─── Data section ───

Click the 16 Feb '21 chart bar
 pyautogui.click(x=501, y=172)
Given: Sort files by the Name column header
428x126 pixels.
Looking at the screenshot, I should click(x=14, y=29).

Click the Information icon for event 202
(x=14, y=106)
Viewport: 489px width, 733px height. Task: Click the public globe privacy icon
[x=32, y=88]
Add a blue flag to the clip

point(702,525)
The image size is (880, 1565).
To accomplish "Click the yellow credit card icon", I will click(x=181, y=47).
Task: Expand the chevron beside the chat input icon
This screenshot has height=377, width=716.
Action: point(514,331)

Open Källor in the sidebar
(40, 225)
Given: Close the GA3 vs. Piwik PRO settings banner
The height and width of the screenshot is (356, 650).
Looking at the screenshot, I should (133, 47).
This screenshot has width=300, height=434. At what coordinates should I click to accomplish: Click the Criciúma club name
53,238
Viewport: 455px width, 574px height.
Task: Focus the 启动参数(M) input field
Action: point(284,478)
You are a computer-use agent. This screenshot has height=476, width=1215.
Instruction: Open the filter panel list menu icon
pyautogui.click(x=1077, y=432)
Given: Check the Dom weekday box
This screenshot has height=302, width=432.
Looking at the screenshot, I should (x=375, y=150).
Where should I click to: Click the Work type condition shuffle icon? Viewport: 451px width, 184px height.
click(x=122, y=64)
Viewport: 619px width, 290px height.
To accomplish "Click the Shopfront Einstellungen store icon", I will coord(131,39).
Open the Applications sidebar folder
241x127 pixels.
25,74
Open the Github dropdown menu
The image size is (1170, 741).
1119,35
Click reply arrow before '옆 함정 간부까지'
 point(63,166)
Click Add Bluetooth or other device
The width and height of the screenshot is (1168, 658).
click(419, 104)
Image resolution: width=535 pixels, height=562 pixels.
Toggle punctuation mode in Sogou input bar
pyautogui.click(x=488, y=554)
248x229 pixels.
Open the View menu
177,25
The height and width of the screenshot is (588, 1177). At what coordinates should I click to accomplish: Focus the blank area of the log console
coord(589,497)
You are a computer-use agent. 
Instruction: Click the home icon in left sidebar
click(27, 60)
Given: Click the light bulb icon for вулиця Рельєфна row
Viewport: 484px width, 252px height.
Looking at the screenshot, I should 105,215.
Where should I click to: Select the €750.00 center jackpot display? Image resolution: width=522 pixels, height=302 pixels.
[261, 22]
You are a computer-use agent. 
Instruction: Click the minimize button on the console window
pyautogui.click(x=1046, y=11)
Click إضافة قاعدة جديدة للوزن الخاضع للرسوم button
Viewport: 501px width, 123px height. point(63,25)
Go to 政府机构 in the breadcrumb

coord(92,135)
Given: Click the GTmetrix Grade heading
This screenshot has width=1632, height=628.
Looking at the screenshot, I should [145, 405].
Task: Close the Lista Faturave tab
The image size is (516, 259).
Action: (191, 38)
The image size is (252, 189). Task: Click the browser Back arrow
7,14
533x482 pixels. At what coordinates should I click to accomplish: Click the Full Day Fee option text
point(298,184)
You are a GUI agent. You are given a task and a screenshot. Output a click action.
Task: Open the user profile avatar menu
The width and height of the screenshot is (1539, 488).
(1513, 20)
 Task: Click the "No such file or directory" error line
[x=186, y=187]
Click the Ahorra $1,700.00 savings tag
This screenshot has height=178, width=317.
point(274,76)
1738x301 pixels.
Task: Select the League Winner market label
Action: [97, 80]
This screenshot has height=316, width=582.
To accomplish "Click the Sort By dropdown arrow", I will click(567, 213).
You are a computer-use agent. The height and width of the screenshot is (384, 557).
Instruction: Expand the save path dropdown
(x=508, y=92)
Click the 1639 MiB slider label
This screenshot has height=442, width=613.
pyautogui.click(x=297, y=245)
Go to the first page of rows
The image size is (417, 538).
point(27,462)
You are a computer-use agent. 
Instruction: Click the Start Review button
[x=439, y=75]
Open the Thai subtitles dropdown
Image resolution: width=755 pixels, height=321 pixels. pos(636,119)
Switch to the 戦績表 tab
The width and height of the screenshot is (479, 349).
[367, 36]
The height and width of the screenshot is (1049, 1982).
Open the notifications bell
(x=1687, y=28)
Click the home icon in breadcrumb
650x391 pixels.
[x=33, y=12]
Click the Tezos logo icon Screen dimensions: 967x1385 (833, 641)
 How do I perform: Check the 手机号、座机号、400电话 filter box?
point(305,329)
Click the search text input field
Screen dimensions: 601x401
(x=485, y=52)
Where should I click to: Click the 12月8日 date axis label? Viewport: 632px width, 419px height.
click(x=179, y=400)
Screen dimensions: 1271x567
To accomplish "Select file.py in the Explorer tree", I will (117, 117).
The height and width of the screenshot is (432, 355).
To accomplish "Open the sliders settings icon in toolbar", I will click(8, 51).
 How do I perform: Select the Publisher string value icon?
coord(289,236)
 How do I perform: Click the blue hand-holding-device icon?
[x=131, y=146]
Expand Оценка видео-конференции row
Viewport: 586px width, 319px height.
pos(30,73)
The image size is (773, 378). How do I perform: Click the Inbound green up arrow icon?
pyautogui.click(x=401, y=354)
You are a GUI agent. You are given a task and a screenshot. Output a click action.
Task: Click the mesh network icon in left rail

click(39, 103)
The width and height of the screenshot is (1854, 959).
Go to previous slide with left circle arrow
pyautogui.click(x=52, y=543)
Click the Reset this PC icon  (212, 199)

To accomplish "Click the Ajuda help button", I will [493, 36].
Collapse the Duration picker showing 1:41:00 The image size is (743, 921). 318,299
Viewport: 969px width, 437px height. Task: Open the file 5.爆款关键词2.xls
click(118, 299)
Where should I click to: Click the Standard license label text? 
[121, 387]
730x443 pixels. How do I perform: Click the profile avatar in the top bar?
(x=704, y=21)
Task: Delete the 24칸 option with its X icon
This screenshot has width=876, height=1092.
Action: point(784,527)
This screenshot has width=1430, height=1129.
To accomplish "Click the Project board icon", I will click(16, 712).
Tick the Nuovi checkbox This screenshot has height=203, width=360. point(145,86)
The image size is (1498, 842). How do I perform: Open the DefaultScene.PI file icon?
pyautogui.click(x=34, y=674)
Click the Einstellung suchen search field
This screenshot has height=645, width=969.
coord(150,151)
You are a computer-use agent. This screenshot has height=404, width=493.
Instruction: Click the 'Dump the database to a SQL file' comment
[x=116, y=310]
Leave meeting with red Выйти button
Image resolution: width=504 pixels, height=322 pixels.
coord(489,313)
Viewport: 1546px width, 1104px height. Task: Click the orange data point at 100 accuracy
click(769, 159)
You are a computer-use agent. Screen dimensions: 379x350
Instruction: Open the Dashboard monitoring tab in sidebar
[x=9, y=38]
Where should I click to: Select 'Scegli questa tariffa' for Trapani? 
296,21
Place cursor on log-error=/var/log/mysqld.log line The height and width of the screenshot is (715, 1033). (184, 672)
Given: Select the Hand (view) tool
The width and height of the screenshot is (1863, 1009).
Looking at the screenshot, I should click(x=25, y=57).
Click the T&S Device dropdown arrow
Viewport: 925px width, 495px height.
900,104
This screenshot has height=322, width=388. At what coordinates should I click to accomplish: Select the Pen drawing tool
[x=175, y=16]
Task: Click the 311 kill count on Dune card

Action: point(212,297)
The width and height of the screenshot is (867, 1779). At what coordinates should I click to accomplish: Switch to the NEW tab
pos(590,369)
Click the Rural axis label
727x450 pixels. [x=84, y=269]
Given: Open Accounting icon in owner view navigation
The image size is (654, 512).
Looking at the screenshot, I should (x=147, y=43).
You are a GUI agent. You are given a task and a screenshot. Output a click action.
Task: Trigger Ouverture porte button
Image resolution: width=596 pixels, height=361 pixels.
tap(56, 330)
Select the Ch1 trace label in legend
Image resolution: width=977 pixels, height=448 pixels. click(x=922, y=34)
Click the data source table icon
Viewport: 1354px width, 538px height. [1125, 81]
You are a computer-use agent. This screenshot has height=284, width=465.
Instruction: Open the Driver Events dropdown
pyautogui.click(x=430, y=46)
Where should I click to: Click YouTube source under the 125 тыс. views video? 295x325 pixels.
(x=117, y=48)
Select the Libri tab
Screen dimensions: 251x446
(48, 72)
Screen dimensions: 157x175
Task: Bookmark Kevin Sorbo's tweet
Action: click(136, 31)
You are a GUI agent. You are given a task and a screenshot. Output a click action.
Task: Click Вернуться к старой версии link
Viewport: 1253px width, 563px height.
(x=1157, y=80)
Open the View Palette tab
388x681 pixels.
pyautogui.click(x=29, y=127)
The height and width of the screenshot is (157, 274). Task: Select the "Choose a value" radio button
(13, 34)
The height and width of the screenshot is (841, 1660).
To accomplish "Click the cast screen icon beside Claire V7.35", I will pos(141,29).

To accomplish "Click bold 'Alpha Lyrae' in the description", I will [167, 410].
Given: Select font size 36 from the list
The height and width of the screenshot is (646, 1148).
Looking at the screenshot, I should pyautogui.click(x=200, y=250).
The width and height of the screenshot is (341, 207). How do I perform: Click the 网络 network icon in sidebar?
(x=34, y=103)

───

■ How to complete this task: Return each line from the records that includes the word "will".

■ Problem solution:
To accomplish "Click the yellow credit card icon", I will click(x=181, y=47).
To accomplish "Click the Shopfront Einstellungen store icon", I will coord(131,39).
To accomplish "Click the Sort By dropdown arrow", I will click(567, 213).
To accomplish "Select file.py in the Explorer tree", I will (117, 117).
To accomplish "Open the sliders settings icon in toolbar", I will click(8, 51).
To accomplish "Click the Ajuda help button", I will [493, 36].
To accomplish "Click the Project board icon", I will click(16, 712).
To accomplish "Click the cast screen icon beside Claire V7.35", I will pos(141,29).
To accomplish "Click bold 'Alpha Lyrae' in the description", I will [167, 410].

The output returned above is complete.